### TEXT SEGMENT:
____________
A divided difference of first order of the function $F$ at the points $x,y$ of $D \subseteq \mathbb {R}^m$ ($x\ne y$) is defined by

$$\begin{aligned}{}[x, y;~F] = \int _0^1 F'(tx+(1-t)y)\, dt. \end{aligned}$$

(3)

Notice that $[x,x;F]=F'(x)$ if $F$ is differentiable.

3.1 Semilocal convergence

We establish the semilocal convergence of the Steffensen-like method given in (1) by using the majorant principle [see [6]]. For this, we first suppose the following initial conditions:

(C1)
$\Vert F(x_0) \Vert \le \delta $,
(C2)
$\Vert \Gamma _0\Vert =\Vert [F'(x_0)]^{-1} \Vert \le \beta $,
(C3)
$\Vert F'(x)- F'(y)\Vert \le K \Vert x- y \Vert $, $x,y\in \Omega $, $K\in \mathbb {R}^{+}$.

From (C1)–(C3), we establish the semilocal convergence of the Steffensen-like method given in (1).
____________
### GIVEN DATA:
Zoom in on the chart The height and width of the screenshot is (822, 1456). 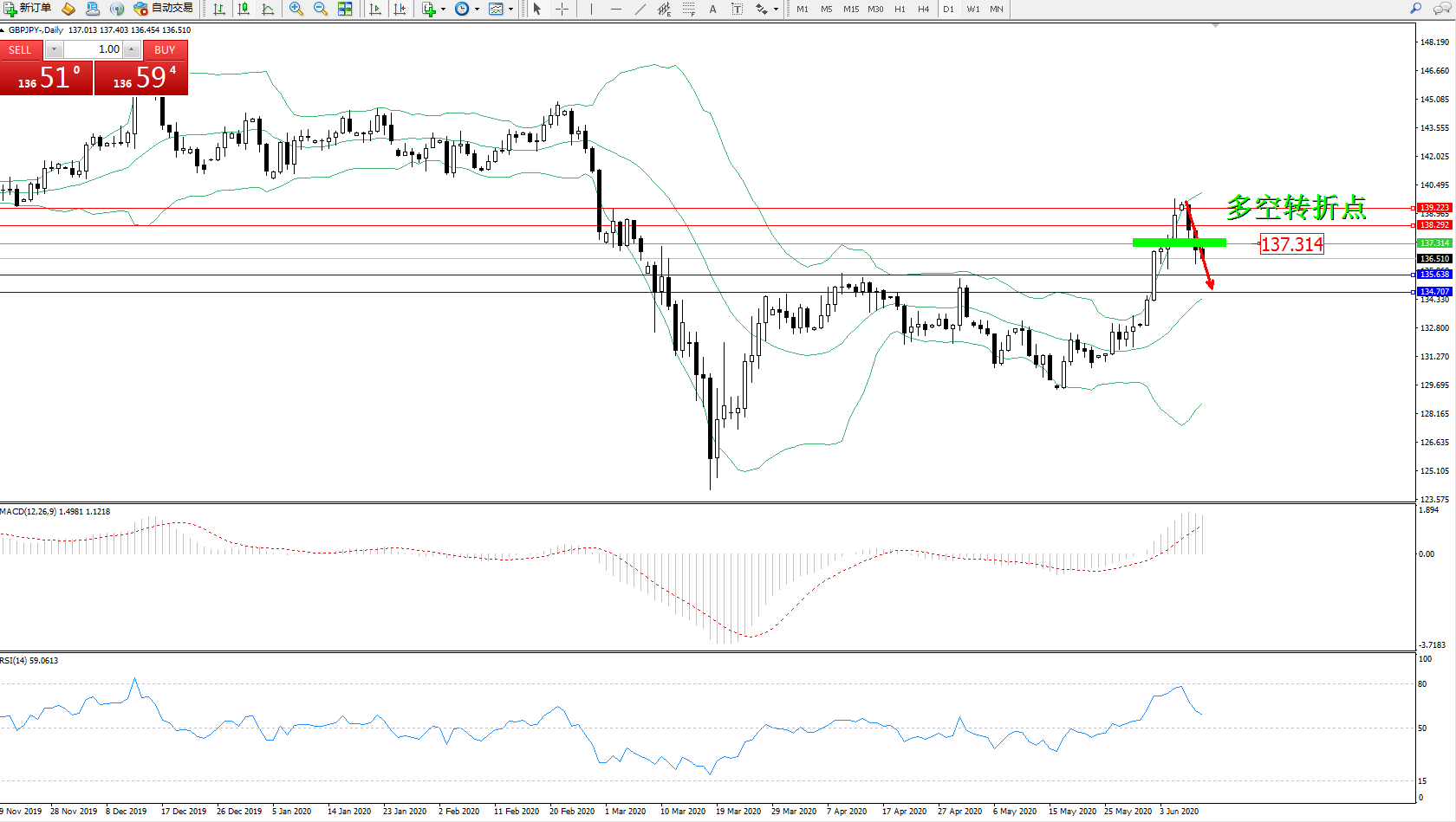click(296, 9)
____________
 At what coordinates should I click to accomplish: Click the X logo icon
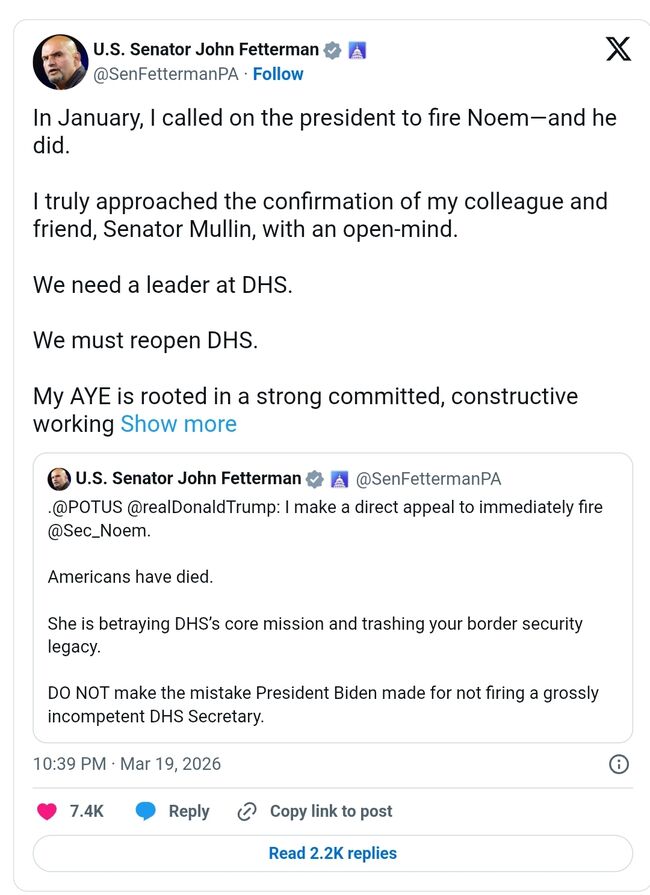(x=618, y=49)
____________
### REQUIRED TASK A:
Please reproduce the semilocal convergence passage from "3.1 Semilocal convergence" to "given in (1).", substituting "Newton-like method" for "Steffensen-like method".
### REQUIRED TASK B:
Continue the semilocal convergence passage from its final sentence.

### OUTPUT A:
3.1 Semilocal convergence

We establish the semilocal convergence of the Newton-like method given in (1) by using the majorant principle [see [6]]. For this, we first suppose the following initial conditions:

(C1)
$\Vert F(x_0) \Vert \le \delta $,
(C2)
$\Vert \Gamma _0\Vert =\Vert [F'(x_0)]^{-1} \Vert \le \beta $,
(C3)
$\Vert F'(x)- F'(y)\Vert \le K \Vert x- y \Vert $, $x,y\in \Omega $, $K\in \mathbb {R}^{+}$.

From (C1)–(C3), we establish the semilocal convergence of the Newton-like method given in (1).

### OUTPUT B:
First of all, we prove the existence of the operator $[y_0,z_0;F]^{-1}\in \mathcal {L}(X,X)$ for $y_0,z_0\in \Omega $. From

$$\begin{aligned} \Vert I-\Gamma _0 [y_0,z_0; F]\Vert \le \Vert \Gamma _0\Vert \left\| F'(x_0)- \displaystyle {\int _{0}^{1}F'(\tau y_0+\tau (z_0-y_0))\, d\tau }\right\| \le \dfrac{a+b}{2}K\beta \delta , \end{aligned}$$

if $(a+b)K\beta \delta <2$, there exists the operator $[y_0,z_0; F]^{-1}\in \mathcal {L}(X,X)$, for $y_0,z_0\in \Omega $, and it is such that

$$\begin{aligned} \left\| [y_0,z_0; F]^{-1}\right\| \le \dfrac{2\beta }{2-(a+b)K\beta \delta }. \end{aligned}$$

Now, we define $M=K\left( 1+\frac{a+b}{\gamma }\right) $, $\gamma =\frac{2\beta }{2-(a+b)K\beta \delta }$ and consider the polynomial

$$\begin{aligned} q(t) = \frac{M}{2}t^2-\frac{t}{\gamma }+\delta , \qquad t\in [0,t']. \end{aligned}$$

(4)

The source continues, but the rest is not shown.